Welche persönliche Erinnerungen haben Sie abseits dieser politischen Erinnerungen an ihren Vater?

von Dohnanyi: Ich habe natürlich sehr viele persönliche Erinnerungen an meinen Vater, wie jeder Sohn an seinen Vater hat, wenn er kleiner ist. Aber meine wesentlichen Erinnerungen sind die an die Besuche im Gefängnis, an die Verhaftung meiner Mutter. Also das sind die historisch, politischen Ereignisse, die mir doch am tiefsten geblieben sind von dem Leben meines Vaters.

Haben Sie den 9. April als Familie in besonderer Weise begangen nach 1945?

von Dohnanyi: Nein, das haben wir nie gemacht. Aber an diesem Tag waren wir vielleicht besonders still, hatten besonders wenig Bedürfnis, uns nach draußen zu wenden. So wird es wohl gewesen sein.

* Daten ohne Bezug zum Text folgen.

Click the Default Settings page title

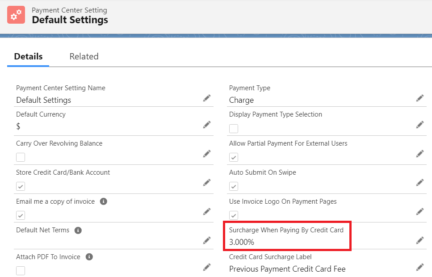point(70,20)
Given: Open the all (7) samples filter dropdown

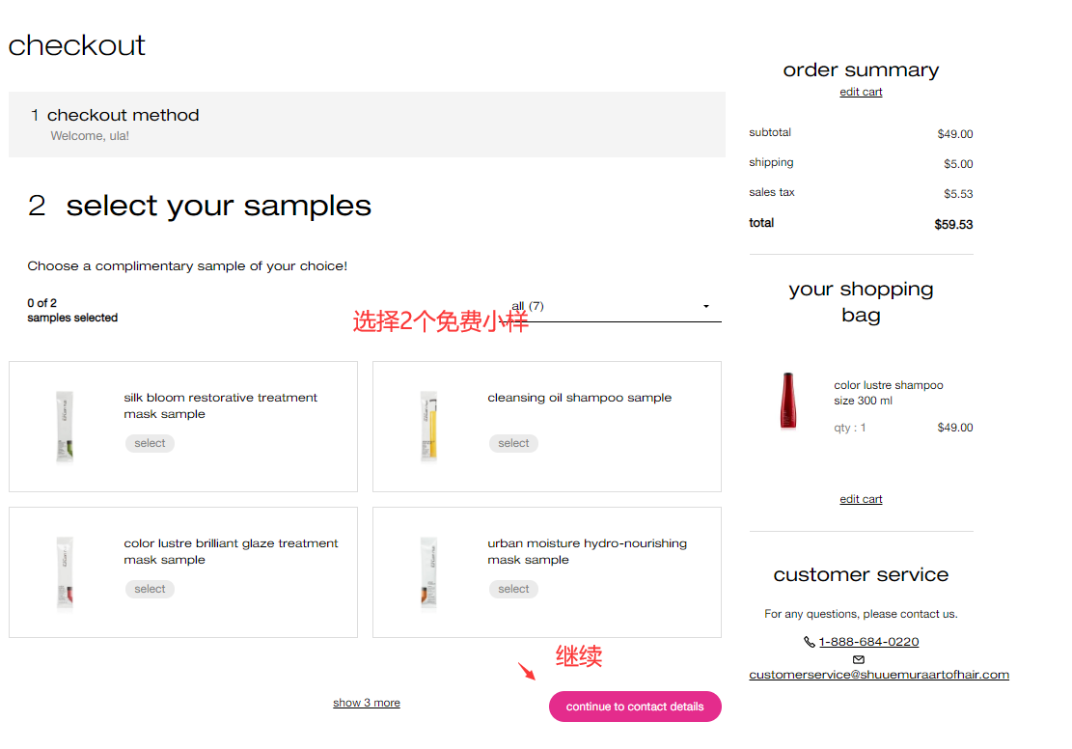Looking at the screenshot, I should pos(608,307).
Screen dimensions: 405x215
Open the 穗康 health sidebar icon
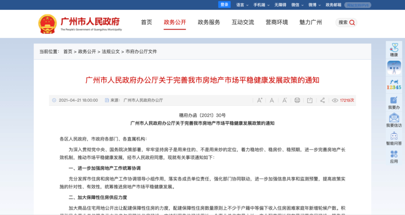(394, 50)
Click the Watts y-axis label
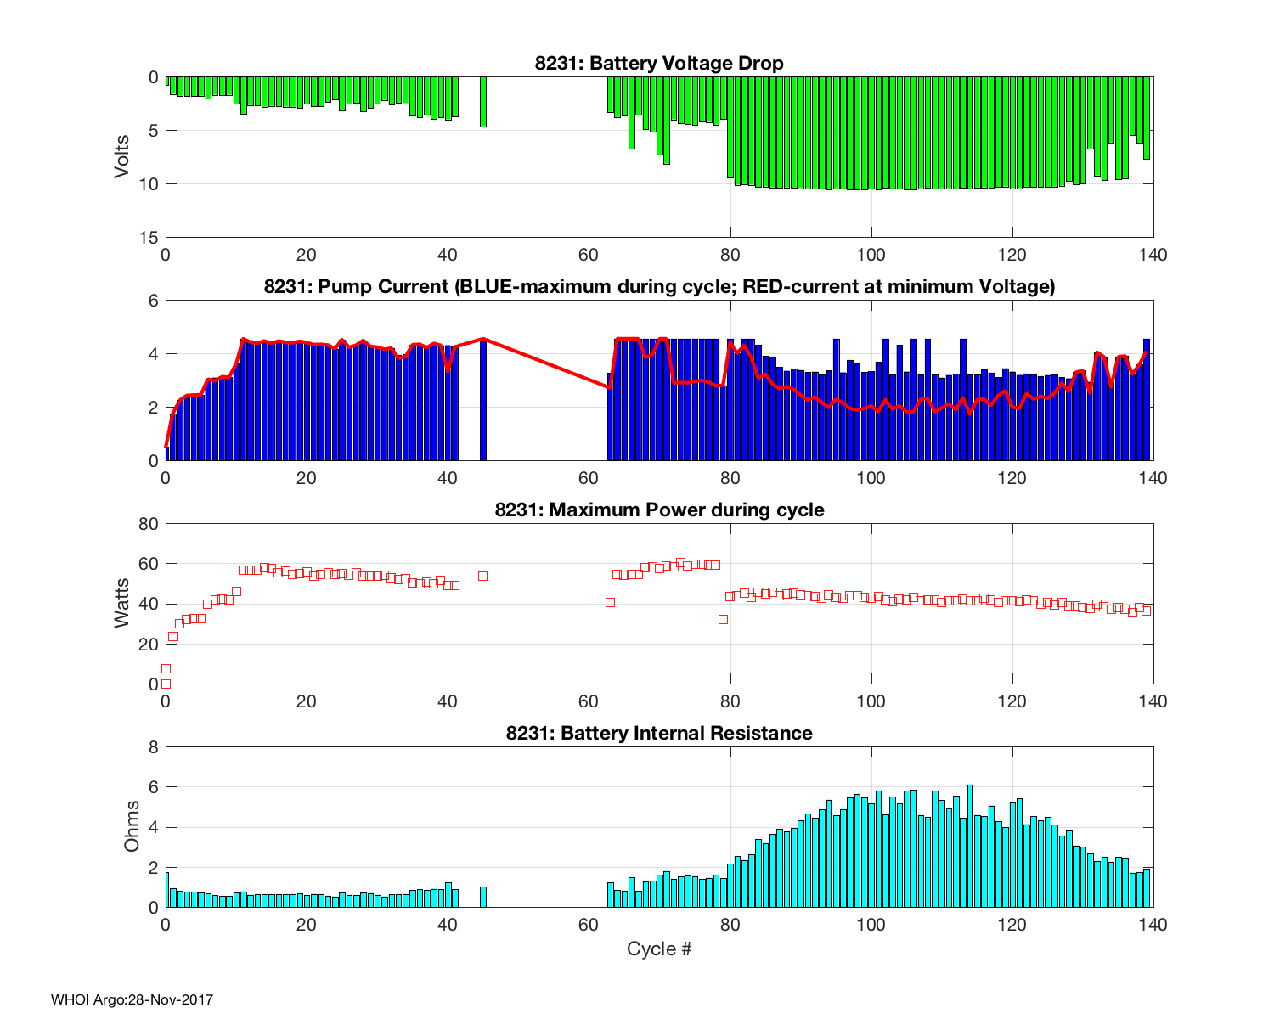This screenshot has height=1019, width=1274. 122,603
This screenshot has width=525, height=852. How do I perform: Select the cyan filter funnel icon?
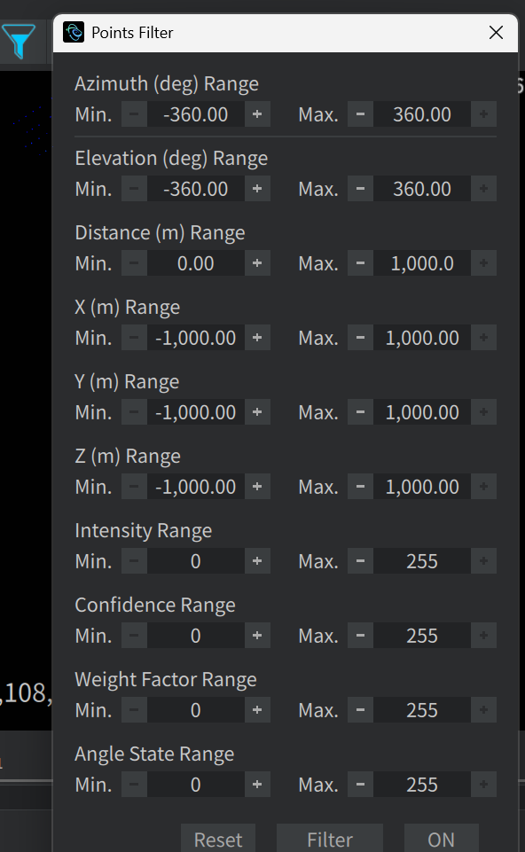coord(20,41)
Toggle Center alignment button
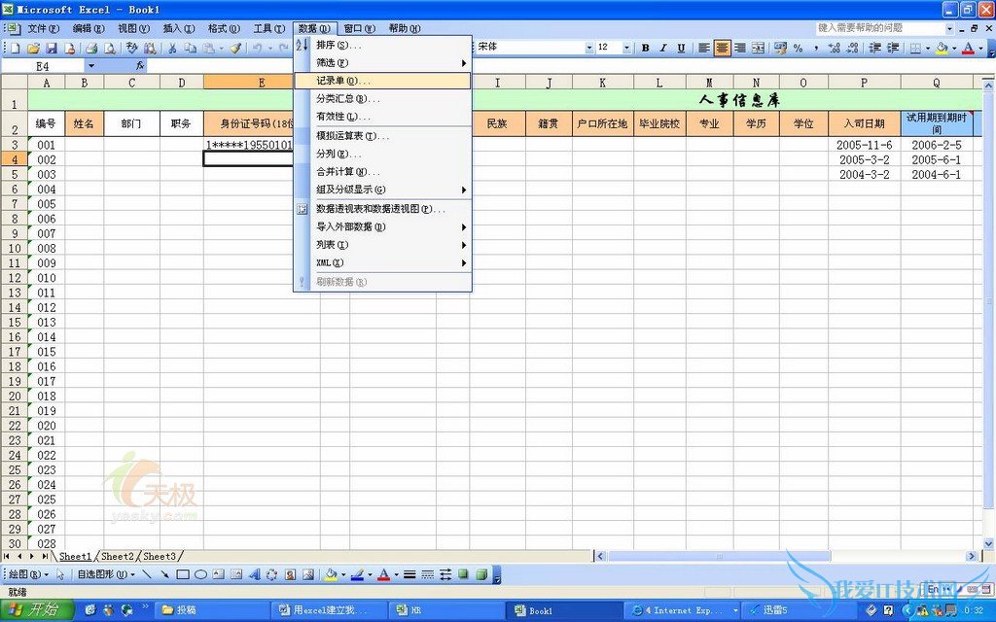The image size is (996, 622). 723,48
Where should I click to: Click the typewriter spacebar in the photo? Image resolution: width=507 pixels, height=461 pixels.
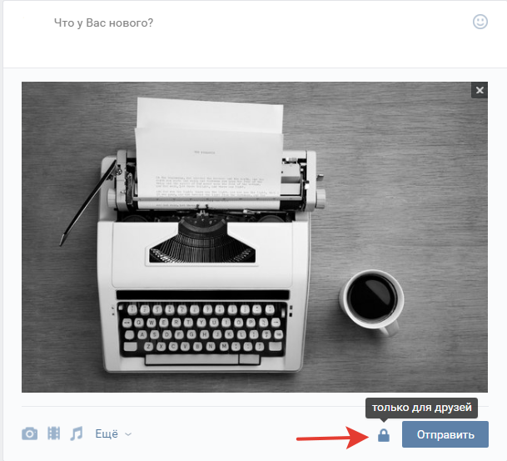[x=192, y=359]
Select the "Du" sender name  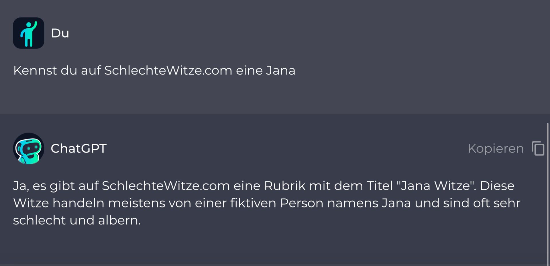tap(60, 33)
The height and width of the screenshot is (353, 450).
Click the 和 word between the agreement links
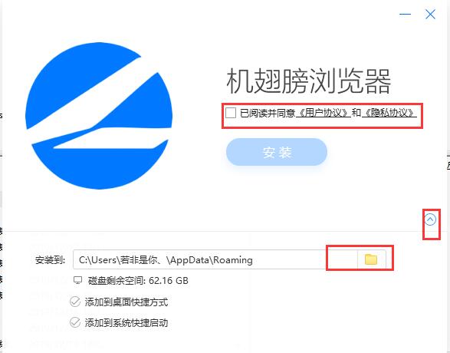coord(356,113)
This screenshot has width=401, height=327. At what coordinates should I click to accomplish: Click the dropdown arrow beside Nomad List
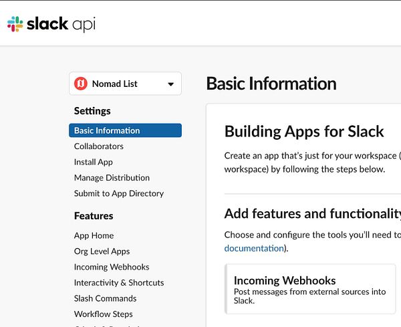[170, 84]
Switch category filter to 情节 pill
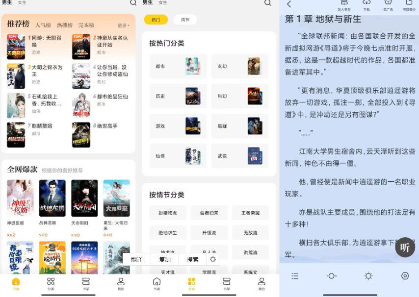Screen dimensions: 419x297 [x=185, y=20]
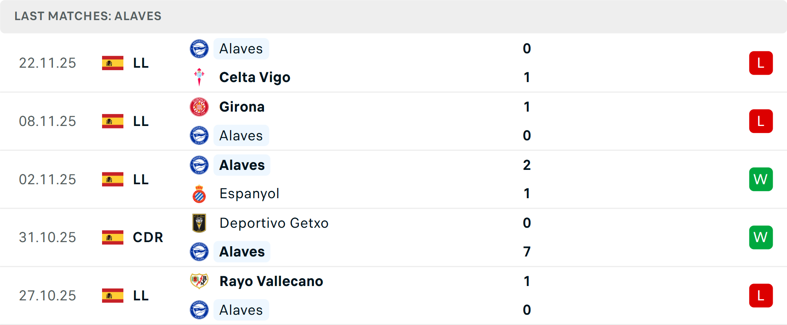787x325 pixels.
Task: Open the Deportivo Getxo team link
Action: [x=274, y=223]
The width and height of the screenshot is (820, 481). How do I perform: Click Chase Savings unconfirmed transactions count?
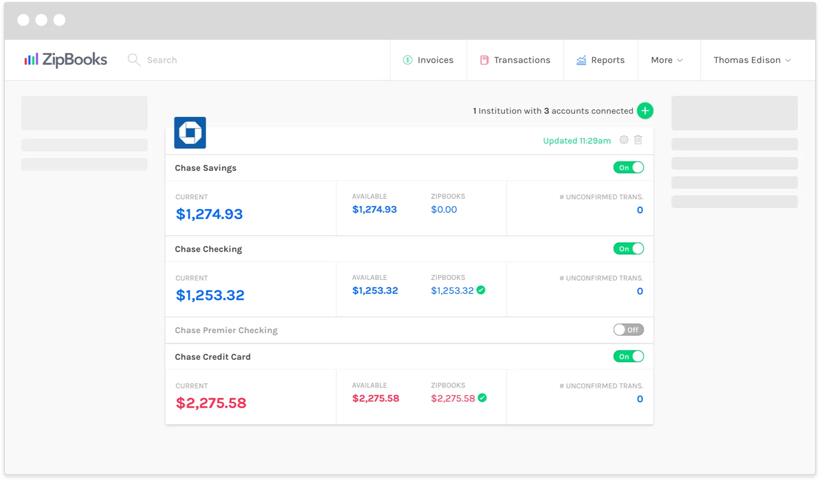point(639,210)
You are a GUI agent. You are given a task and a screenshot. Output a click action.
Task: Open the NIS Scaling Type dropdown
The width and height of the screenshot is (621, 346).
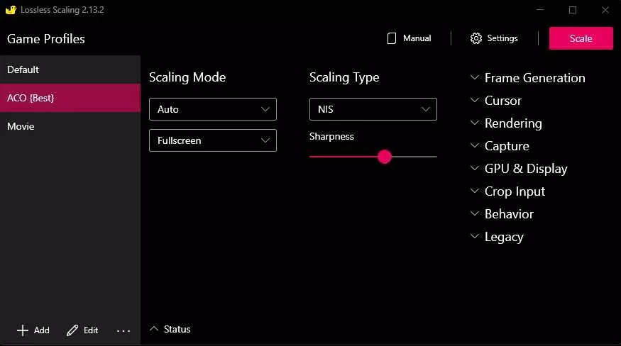point(373,109)
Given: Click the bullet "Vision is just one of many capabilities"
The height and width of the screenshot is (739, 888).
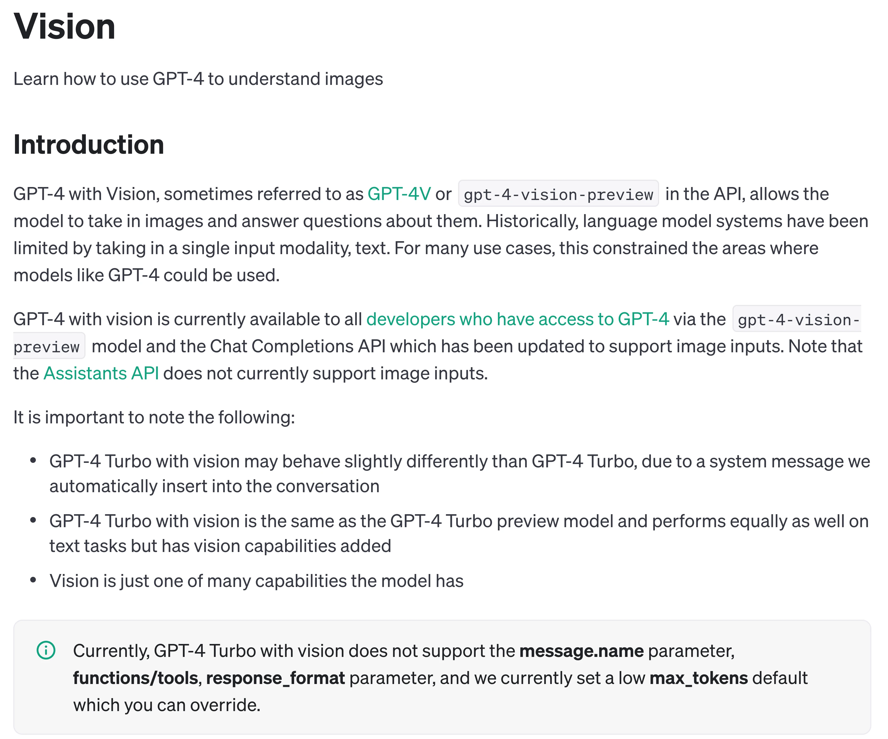Looking at the screenshot, I should (256, 581).
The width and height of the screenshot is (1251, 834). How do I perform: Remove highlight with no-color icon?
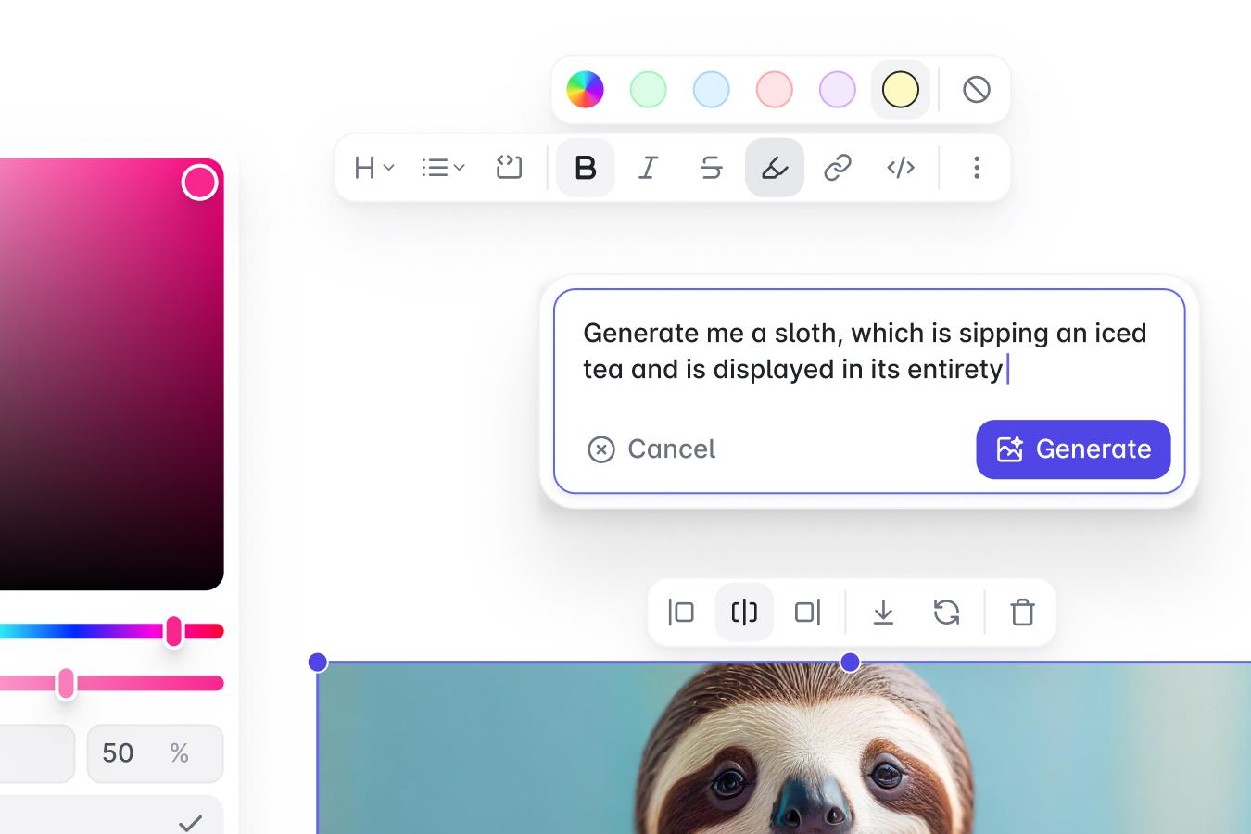pos(976,90)
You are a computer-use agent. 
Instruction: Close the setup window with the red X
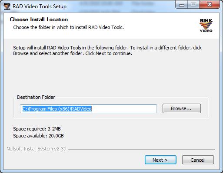point(210,5)

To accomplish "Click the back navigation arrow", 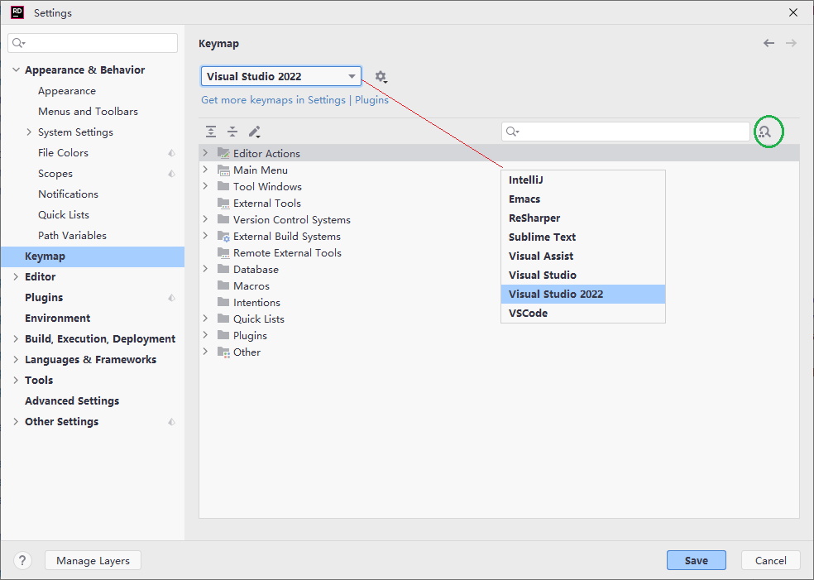I will (769, 43).
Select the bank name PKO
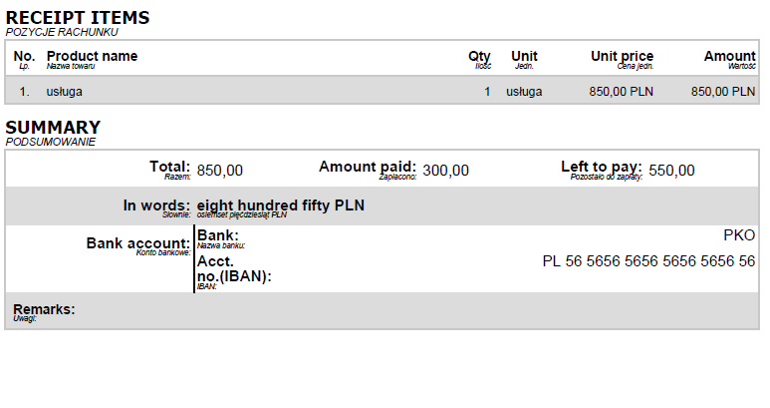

Die meisten Menschen kennen Dietrich Bonhoeffer heute durch das Lied, "Von guten Mächten wunderbar geborgen", das er im Gefängnis gedichtet hat, im Dezember 1944. Sie kannten Bonhoeffer auch noch anders, er war ja Ihr Onkel. Welche Erinnerungen haben Sie an ihn?

von Dohnanyi: Die eines lustigen Onkels. Manchmal war er etwas empfindlich, wenn man ihn mit seiner Glatze, die immer deutlicher wurde, neckte. Aber wir sind zusammen Skifahren gegangen, haben zusammen Tischtennis gespielt. Dietrich Bonhoeffer war für mich ein sehr lustiger, aber eben ein erwachsener Onkel. Er war uns sofort nah, sodass wir ihn als eine Art Kameraden erlebten.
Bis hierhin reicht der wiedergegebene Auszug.